Before all that happens, though, we are treated to the individual stories of Rosaleen and her four children. Dan upsets his mother at the beginning when he decides to become a priest. Years later he's in New York, living with his old girlfriend from home, while dabbling in the gay scene. Enright's perspective on New York in 1991 and the terrible shadow of AIDS is told through the eyes of Greg, HIV positive and lamenting the friends he has lost. The tone is pitch perfect, vivid and moving.
And suddenly it's Constance, the older daughter, still living near her mother with a family of her own. Her scattered thoughts as she waits for a mammogram appointment fill in the details of her life and her concerns for her mother and the difficulties around their relationship. For Rosaleen isn't easy. She's deprecating and demanding at the same time - no wonder her children have almost all deserted her.

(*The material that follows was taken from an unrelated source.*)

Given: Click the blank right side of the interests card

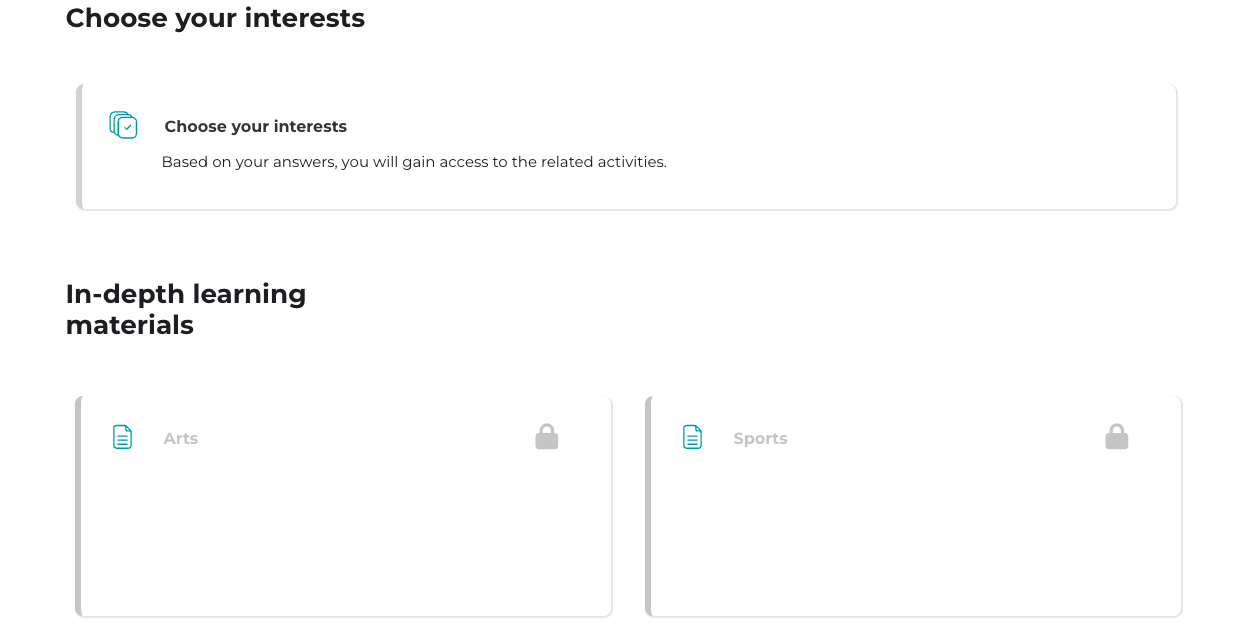Looking at the screenshot, I should click(x=920, y=147).
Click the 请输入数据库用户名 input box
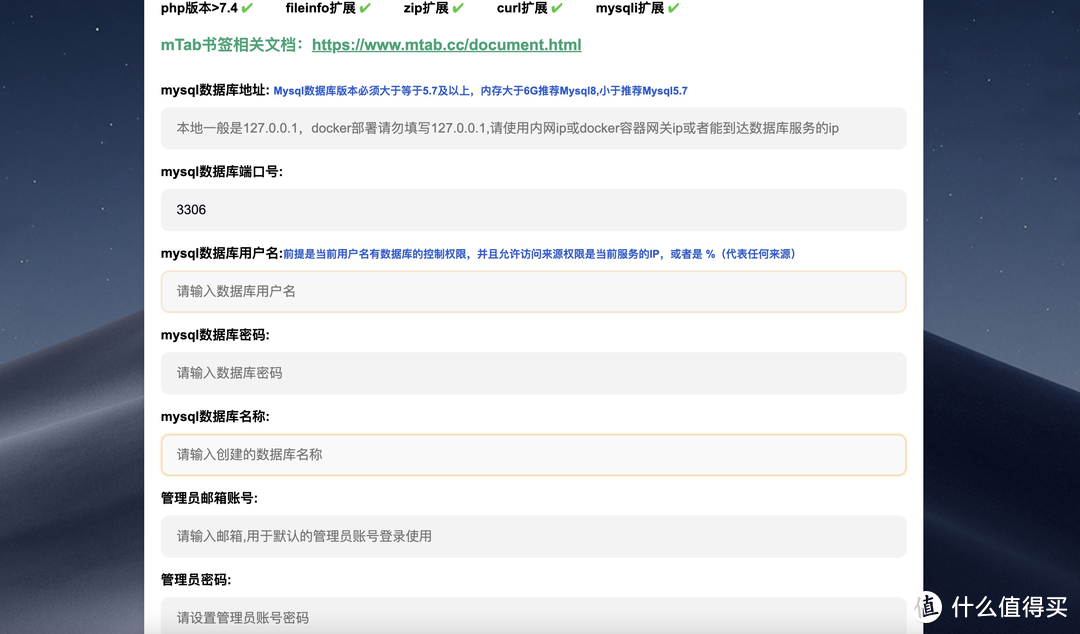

After Constance, we are swept to Mali where Emmet, Rosaleen's younger son, works with an aid organisation, living with his girlfriend, Alice. He loves Alice but finds it difficult to show this. Emmet has an offhand manner which helps him deal with the horrors of his surroundings, but it doesn't help his relationship. His younger sister, Hanna, an actress in Dublin, is quite the opposite, full of temper and passion - as a child she had a tendency to burst into tears over anything; now as an adult she is inclined to drink.
They are a family of contrasts and they bounce off each other wonderfully when they all come together, bound by the awkwardness of dealing with their mother. Sneaking in is the story of Rosaleen's devotion to her late husband, Pat Madigan, a humble farmer and socially beneath her.
The novel sets the scene for a potent mixture of tense emotions and discord, as well as concern and reconciliation in the family's last Christmas together in the old house. There is a load of humour too - I loved Constance's endless return trips to the supermarket and her outburst when it is revealed that she has forgotten to buy coffee grounds.
It's so very real but magical none the less. This is because of Enright's wonderful writing. I shouldn't be surprised, she's a Booker winner after all and this book was also long-listed and Costa nominee to boot, and deservedly so. Enright could make a grocery list interesting.